As he left Monday on a trip to New York and Washington, Mr. Calderón issued five messages on Twitter expressing solidarity with the marchers.

“I celebrate the March for Peace, and its legitimate and just intentions to put an end to the problem of insecurity,” said one. Others called for a national dialogue to find solutions to the crisis.

Importantly, as the New Statesman notes: "Stories that would remain etched in the public consciousness for years in Britain disappear from the headlines in days in Mexico as news of fresh atrocities consigns them to the history books. In April, several mass graves, containing more than a hundred bodies in total, were found in the northern state of Tamaulipas."
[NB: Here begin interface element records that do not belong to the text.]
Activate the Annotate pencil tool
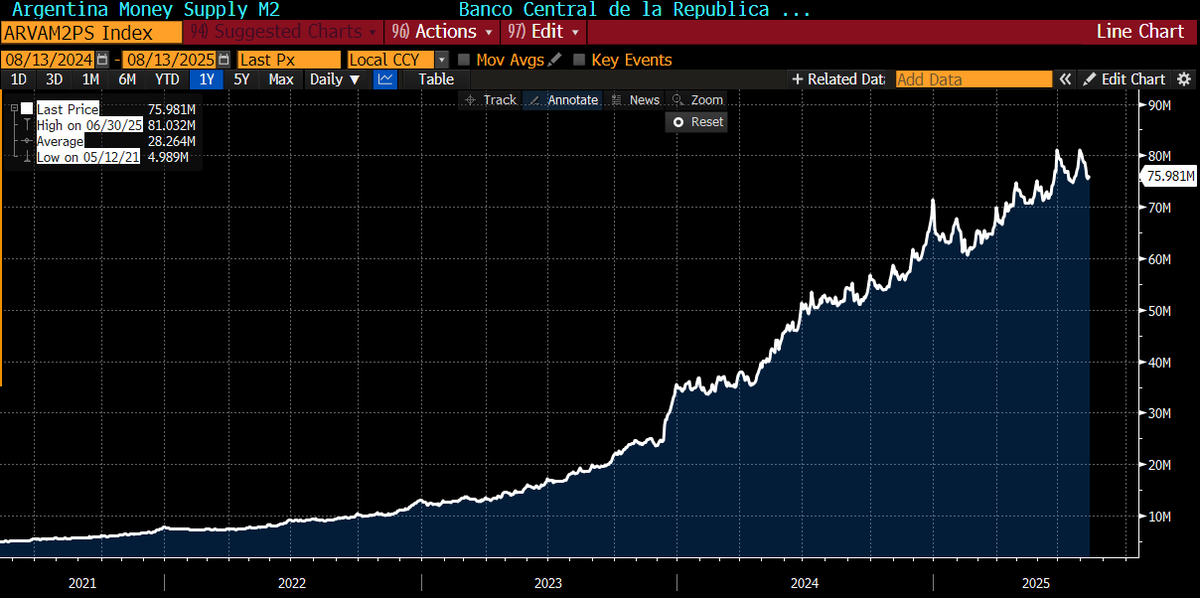Viewport: 1200px width, 598px height. pos(562,99)
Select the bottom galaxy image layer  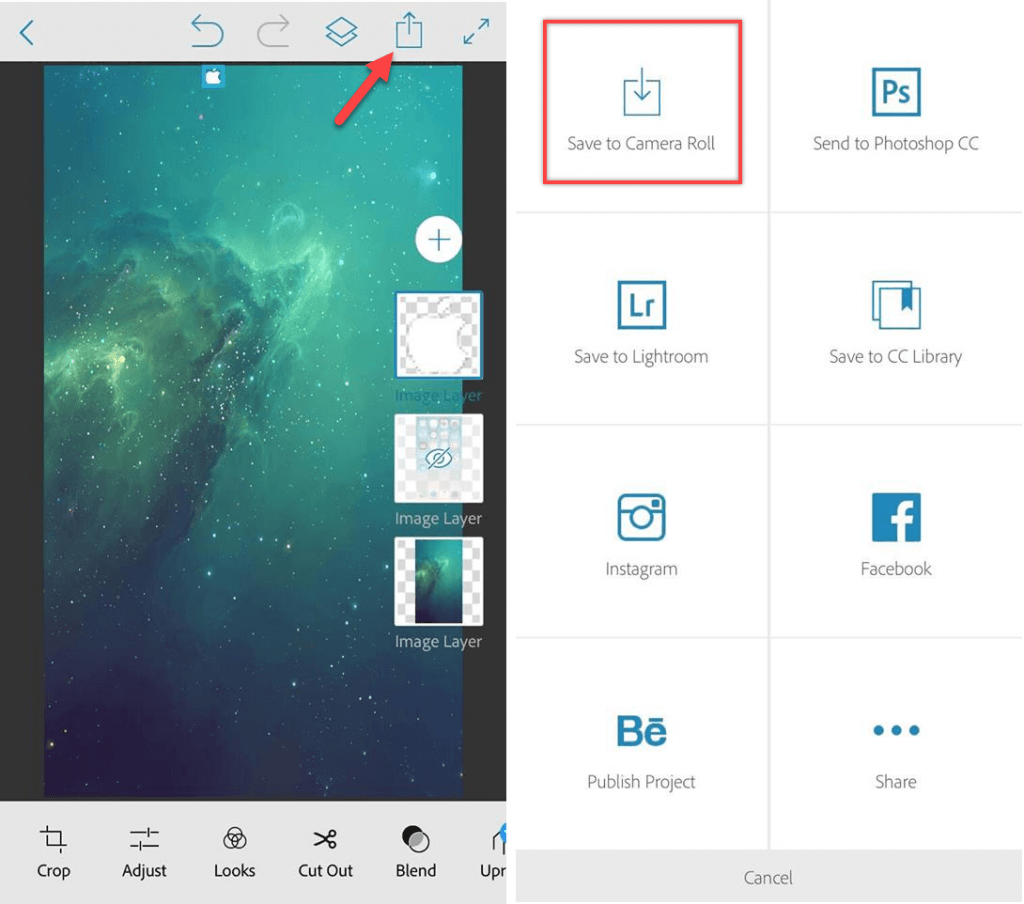[438, 581]
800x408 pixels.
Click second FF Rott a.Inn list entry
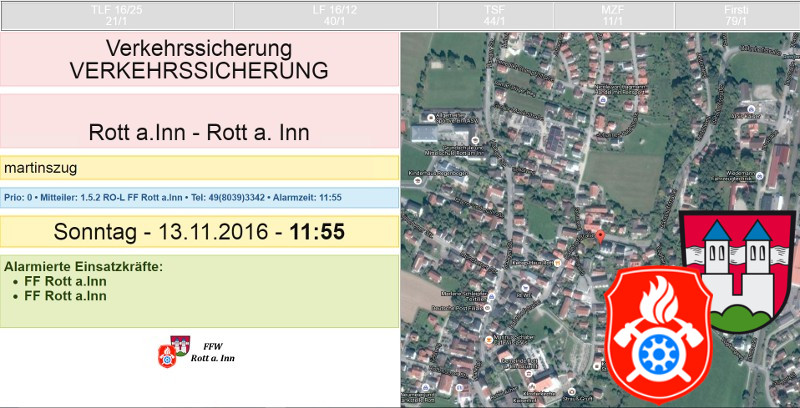tap(65, 295)
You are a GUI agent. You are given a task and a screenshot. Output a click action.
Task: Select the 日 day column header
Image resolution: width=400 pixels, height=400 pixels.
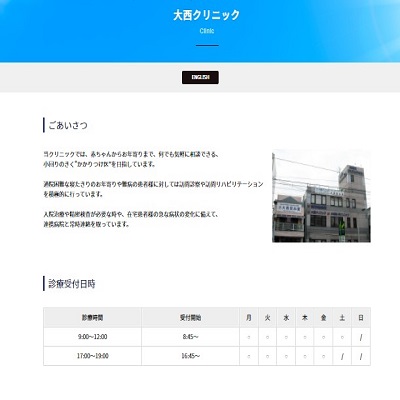(x=361, y=318)
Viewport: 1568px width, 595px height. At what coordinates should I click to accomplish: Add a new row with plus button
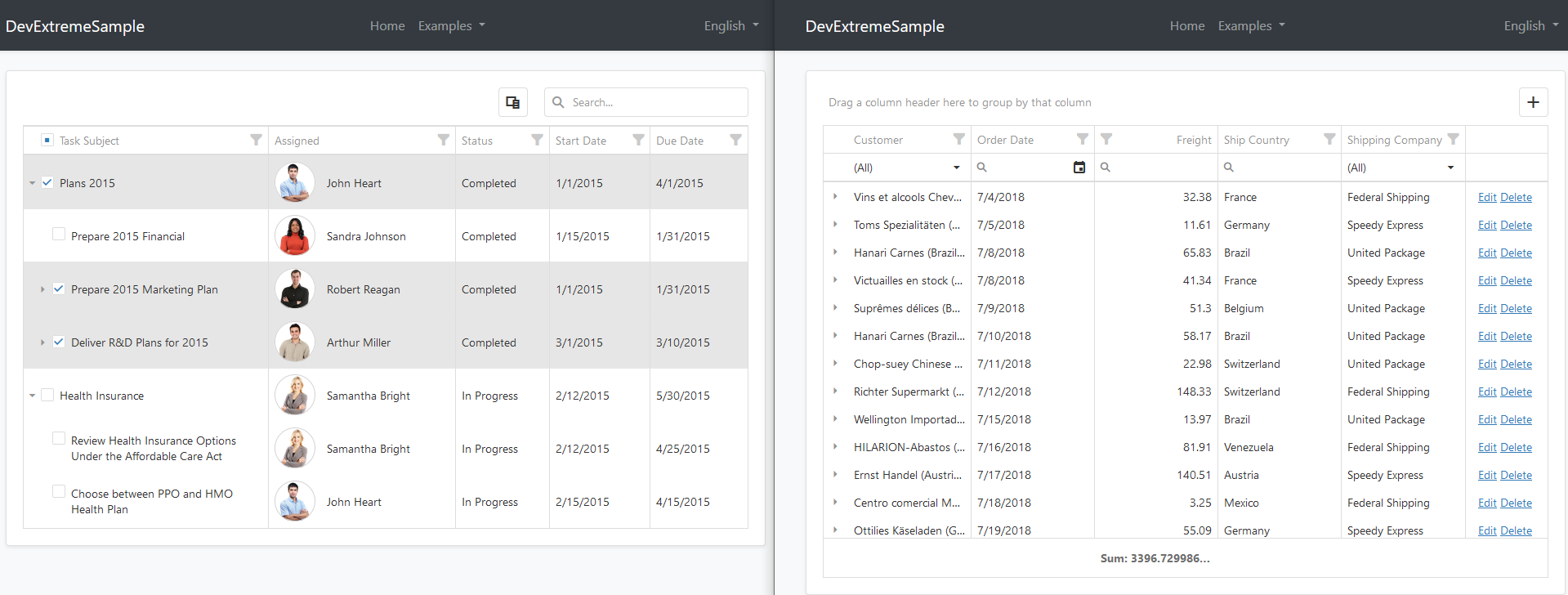[1533, 102]
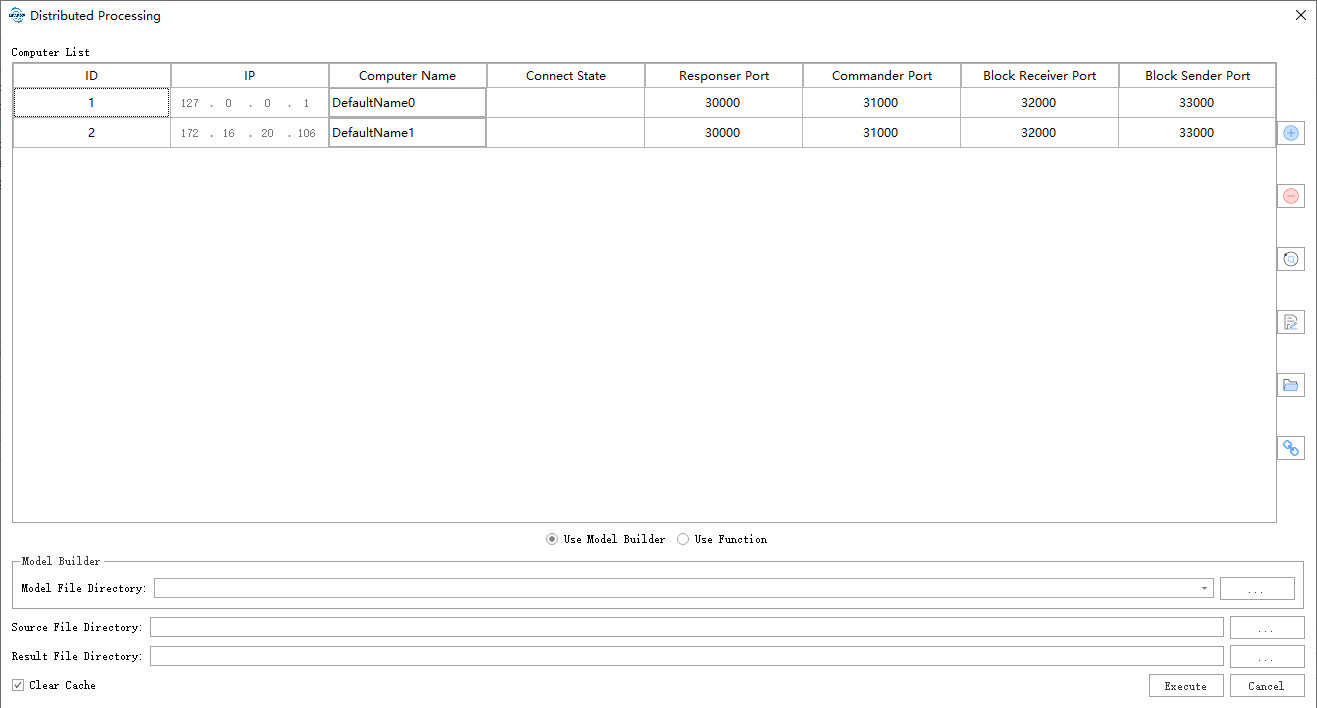Edit the DefaultName0 computer name cell
The width and height of the screenshot is (1317, 708).
pos(406,102)
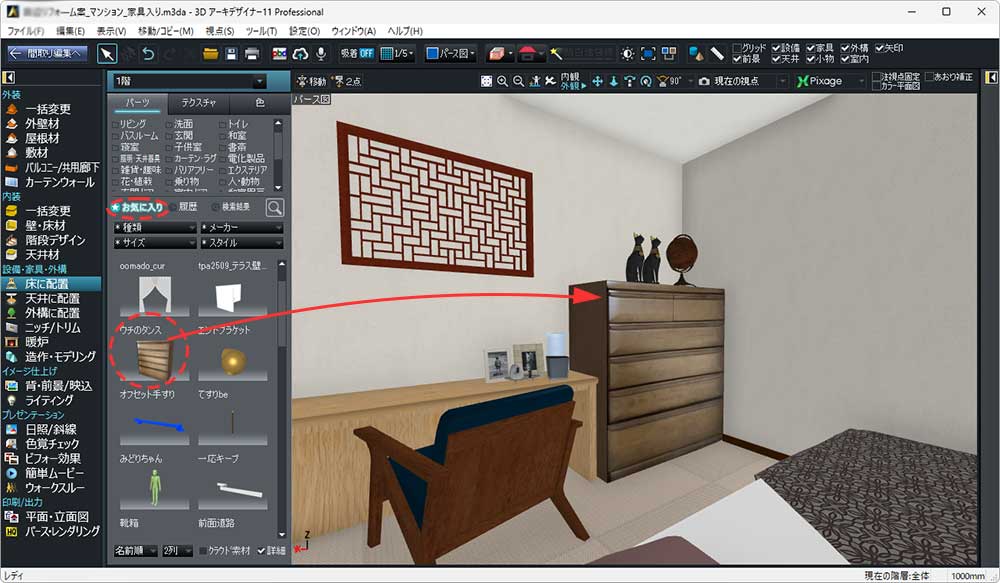Open the folder icon in toolbar
This screenshot has height=583, width=1000.
pos(210,54)
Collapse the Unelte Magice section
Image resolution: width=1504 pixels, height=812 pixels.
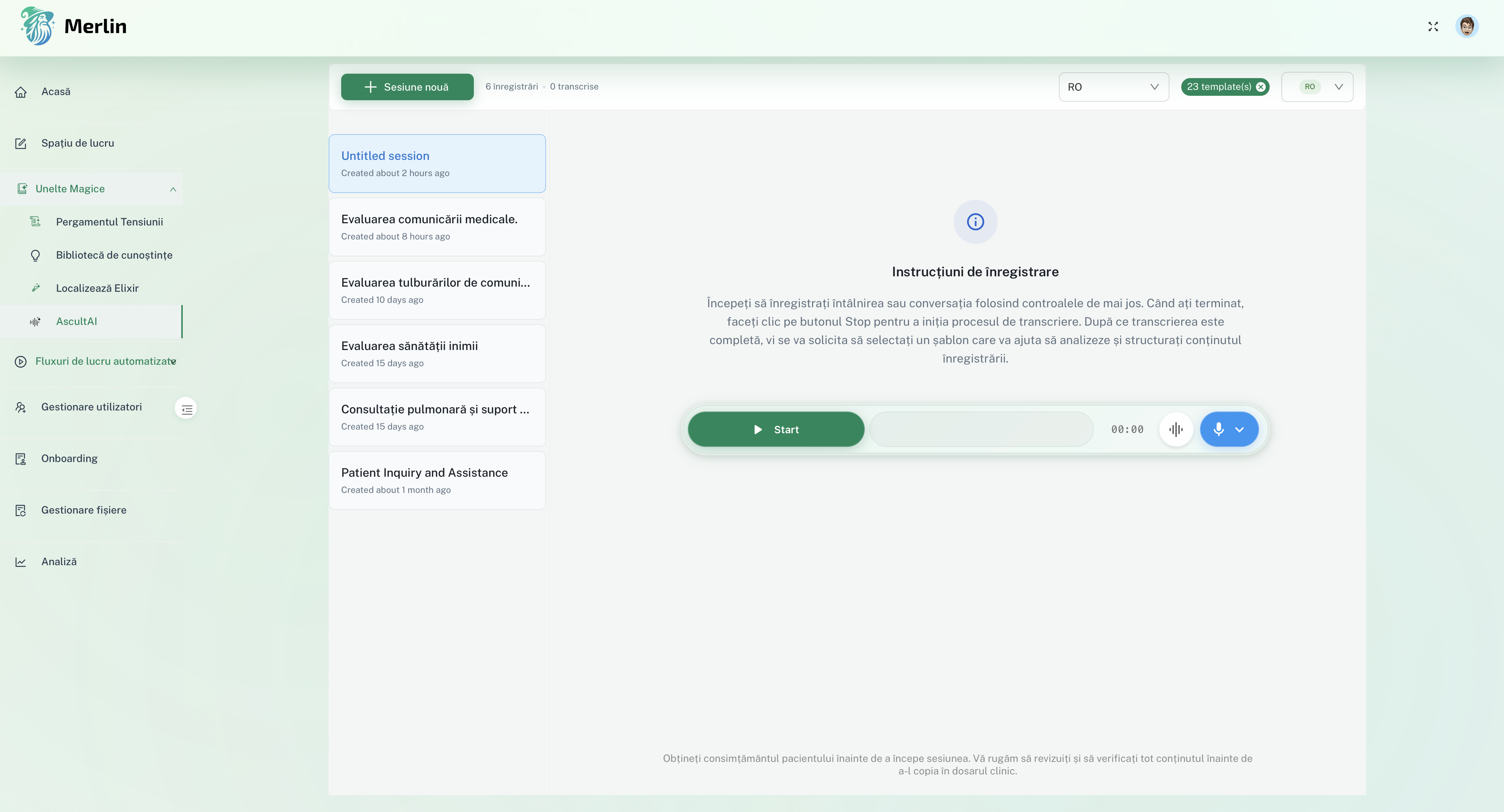click(173, 189)
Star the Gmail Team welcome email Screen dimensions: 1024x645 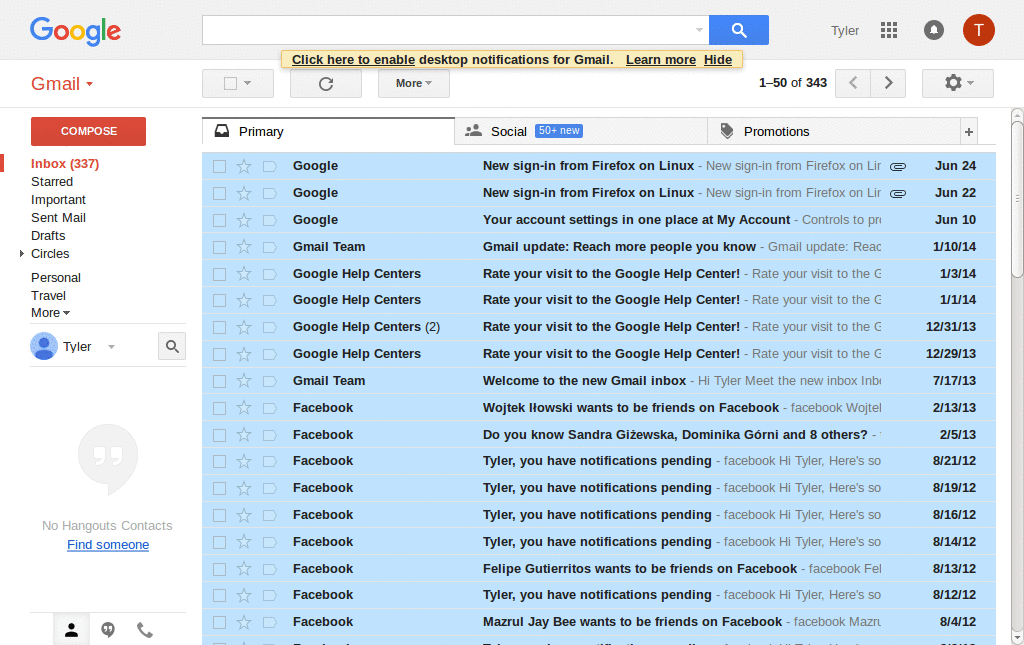pos(244,380)
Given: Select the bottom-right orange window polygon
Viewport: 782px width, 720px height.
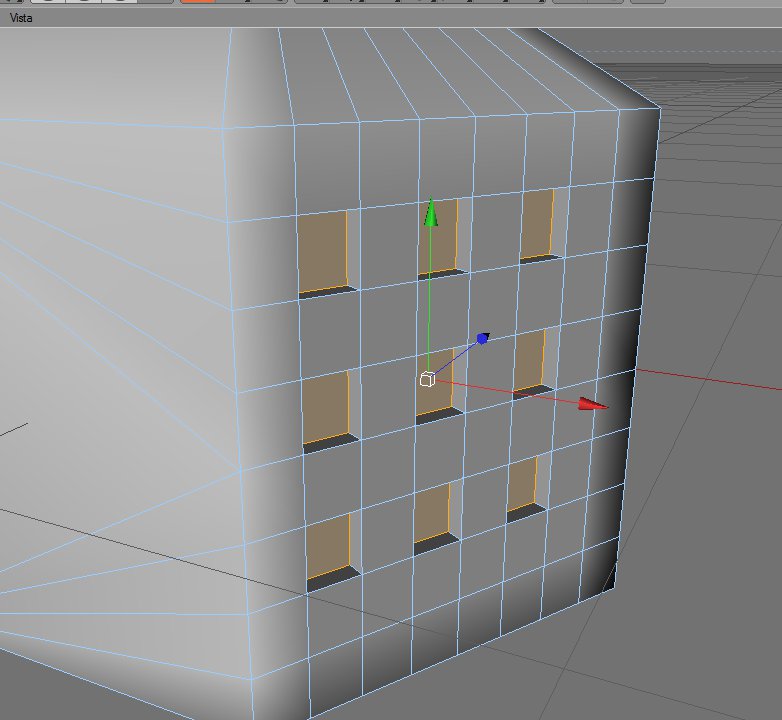Looking at the screenshot, I should (522, 484).
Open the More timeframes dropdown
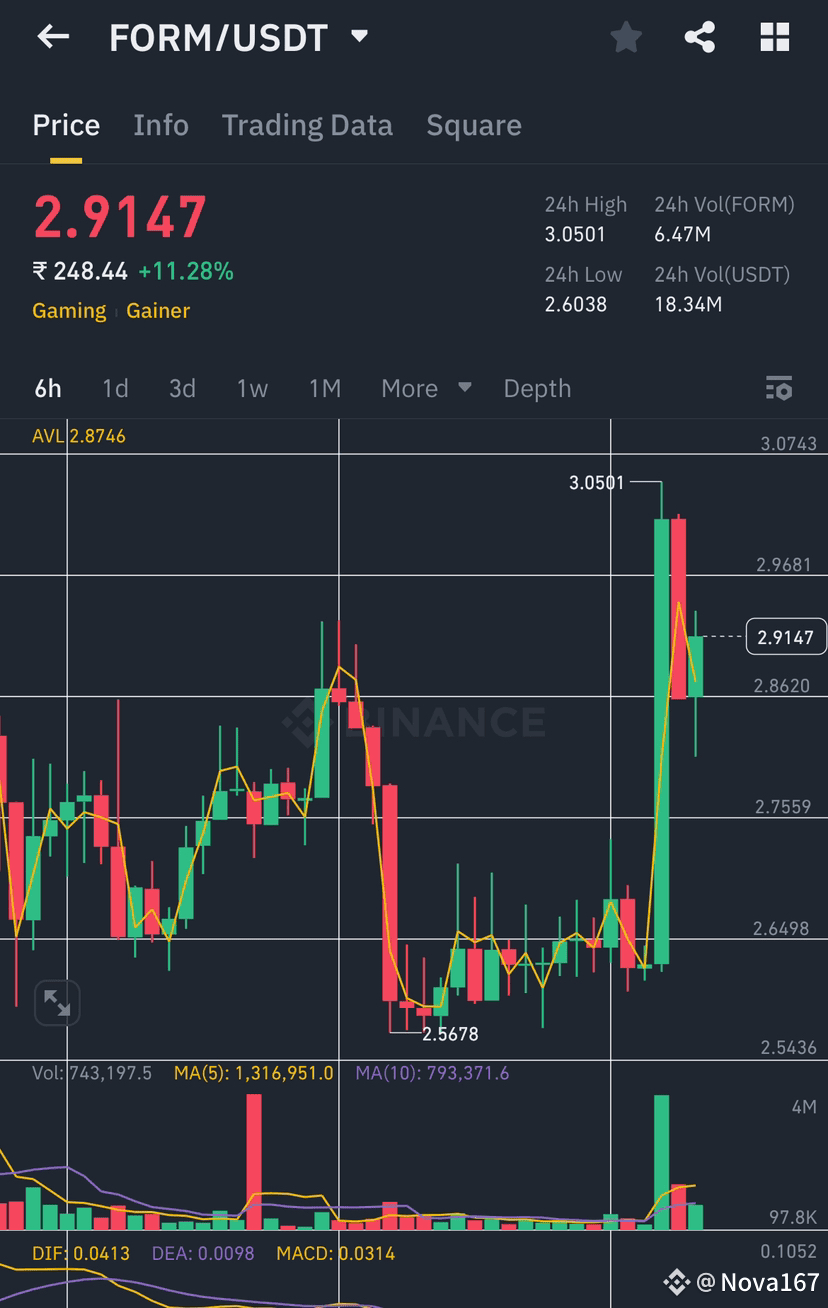The height and width of the screenshot is (1308, 828). (426, 388)
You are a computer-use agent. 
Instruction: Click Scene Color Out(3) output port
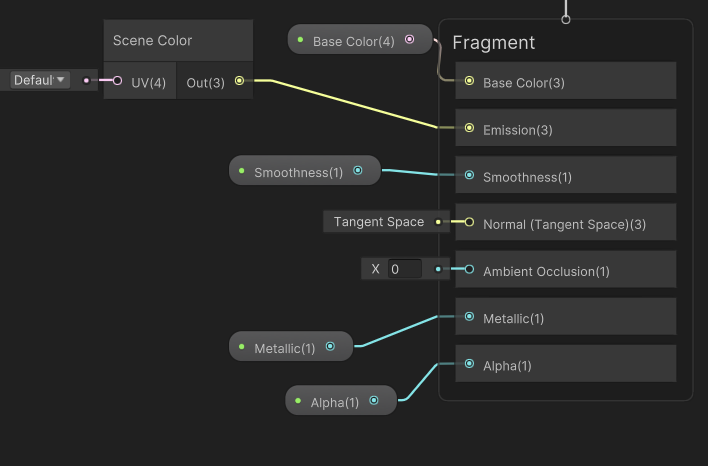point(239,81)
However, the only particular update on the movement’s progress is that it's being met by deaf ears. Sicilia’s call for the resignation of public safety director Garcia Luna (“a conservative who is widely hated,” according to Fox News!) has been swiftly resisted. Interesting: The New York Times actually dedicated six pages to Luna in 2008. As well, Felipe Calderón’s spokesperson is contradicting what the president reportedly confessed to Sicilia in a recent meeting, that being, “I agree I made a mistake but I can’t go back now.”